The configuration dialog of the neighborgram node will then parse the input spec and identify this single-column universe.
That didn't seem to work.
I added the Universe Maker node in front of the Neighborgrams node, and within the configure dialog I have a "Default Universe" to which I can add my 835 binary columns. The Neighborgrams node still complains with the same Warning.
I tried converting the 835 columns to a Bit Vector (using the Bit Vector node), but the Neighborgrams node doesn't like the resulting Bit Vector column. In addition, converting to the Bit Vector loses my endpoint column.
That's interesting. First of all, you do need to create a single bit vector cell from your 835 columns. That single column makes up a universe (one column only!).
What does "endpoint column" mean? Does the resulting bit vector column only contain 834 positions?
My main file has columns as:
Observation Name, Bit1, Bit2, ... Bit835, Activity.
Activity is described as Low, Medium, or High and that is what I'm interested in modeling. I refer to those types of things as "endpoints." If I run the data through the BitVector node, the Bits get compressed into a new BitVector column, but all the others disappear.
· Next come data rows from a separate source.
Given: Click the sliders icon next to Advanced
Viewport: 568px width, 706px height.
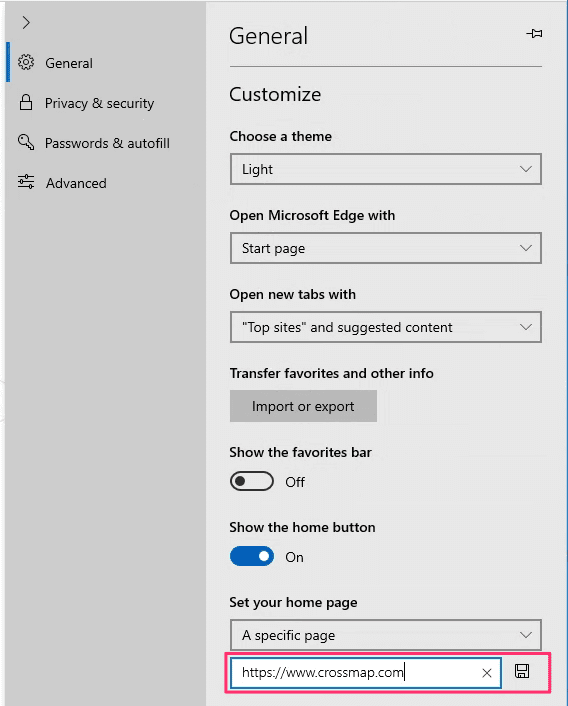Looking at the screenshot, I should pos(26,181).
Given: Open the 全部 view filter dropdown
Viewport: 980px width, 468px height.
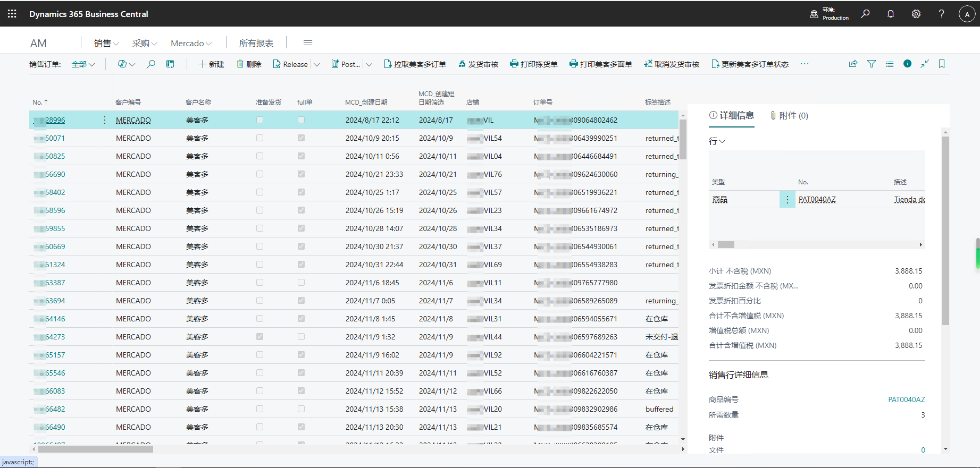Looking at the screenshot, I should pos(83,64).
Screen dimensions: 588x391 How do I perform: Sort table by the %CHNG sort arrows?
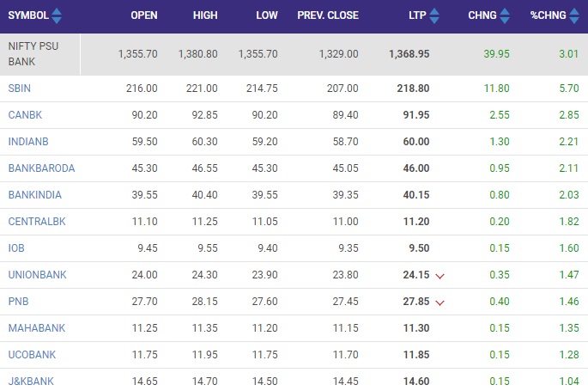coord(574,15)
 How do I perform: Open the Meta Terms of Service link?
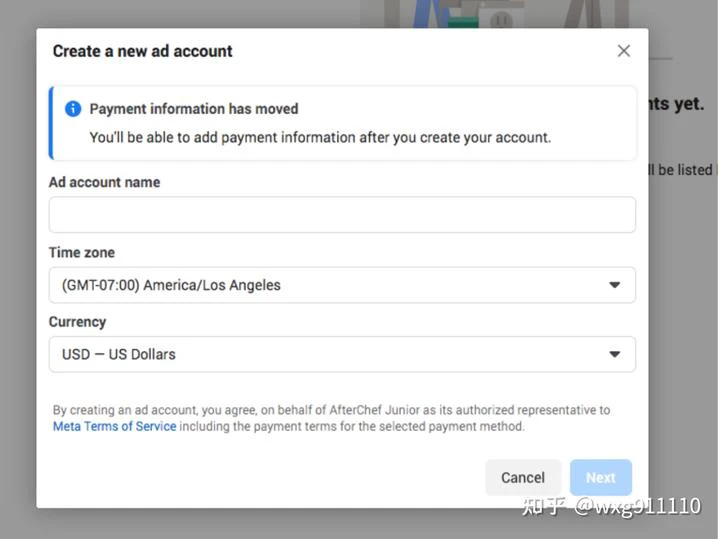pos(114,427)
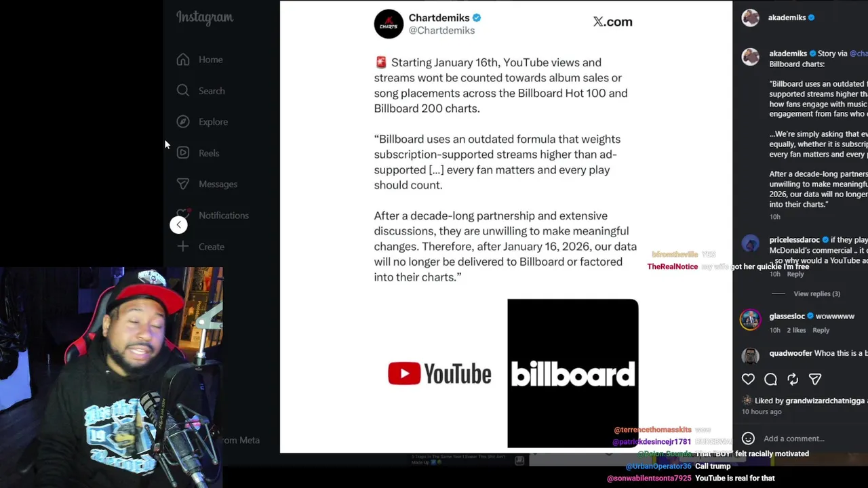
Task: Click the Search magnifier icon
Action: 183,91
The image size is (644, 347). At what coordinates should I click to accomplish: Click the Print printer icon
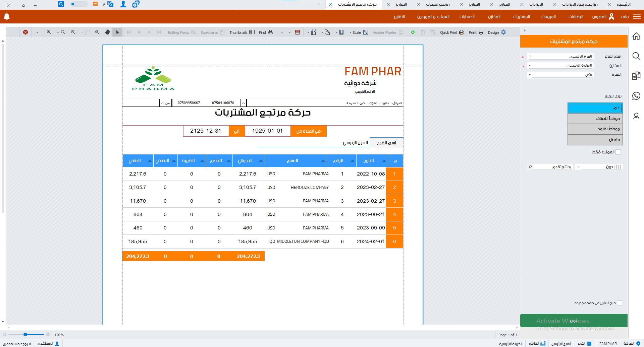pyautogui.click(x=481, y=32)
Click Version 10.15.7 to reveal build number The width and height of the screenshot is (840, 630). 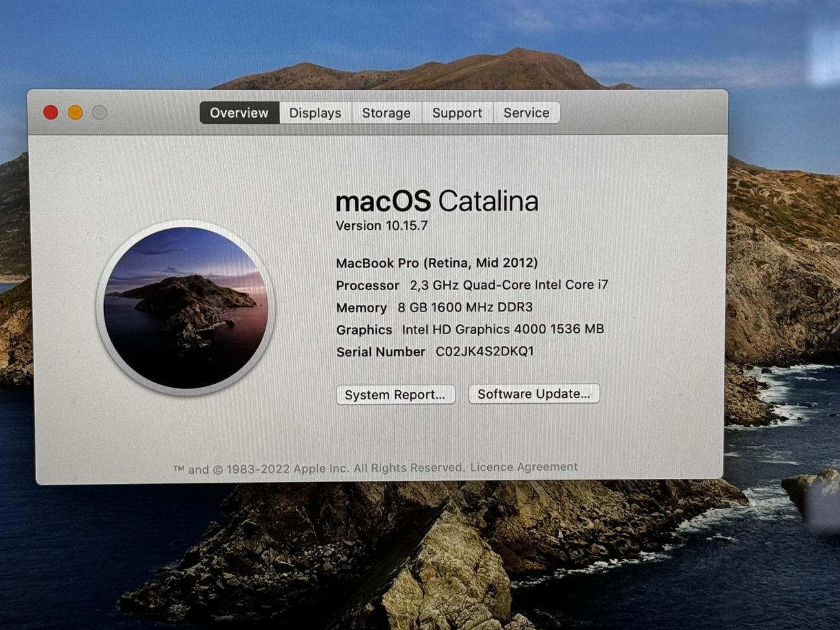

At that point I have no way to evaluate the clusters resulting in the Neighborgrams for purity as there are no class labels (Activity of Low, Med, or High).
I understand. This is certainly unexpected behavior. I'll check if that's still present on the development branch and open a bug if necessary.
As a workaround I suggest to join the output of the bit vector generator with the original input table and feed the output of the joiner node to the neighborgrams (after processing it with the universe marker, of course).
Two more thoughts.
(1) If you do not select the "replace column(s)" option in the bitvector generator, it will retain all input columns.
(2) the bit vector node uses all columns (even non-numeric ones) and reserve a bit position for each. So the resulting bit-vectors will have a length of 837 (2 for Observation Name and Activity).
The bottom line is:
- Use a column filter to remove both columns "Observation Name" and "Activity", use the bit vector generator to create bit vectors of the remaining 835 columns. Select the option "Replace Column(s)" in order to reduce the size of the output table.
- Join the result with the original input table and use the joined table for further analysis.
Hope, it helps. I've opened a bug report. Thanks for bringing it up!
Thank you for the quick replies!
That seems to have worked. The only addition I had to put in place was a Column Filter node after the join to strip out all the original bit containing columns (Bit1, Bit2, Bit3, ... Bit835).
Neighborgrams set to Tanimoto seems happy.
One more very minor bug that I found is that the Hot Keys for unhiliting from the Neighborgram do not work. Specifically, on the menu you can choose Hilite->Hilite Selected or just press 'h'. This works. Another option is Hilite->Unhilite All which should respond to 'Ctrl-Alt-h', but I can't seem to get that to happen.
Cool. The Neighborgram node has undergone major changes. We hope to be able to include in the next public release (if not 2.0 then 2.1 I guess).
One more very minor bug that I found is that the Hot Keys for unhiliting from the Neighborgram do not work.
Yepp. That's already fixed. Let's see if you find the other three remaining bugs :wink:
I have to use it EXTENSIVELY now. 8^)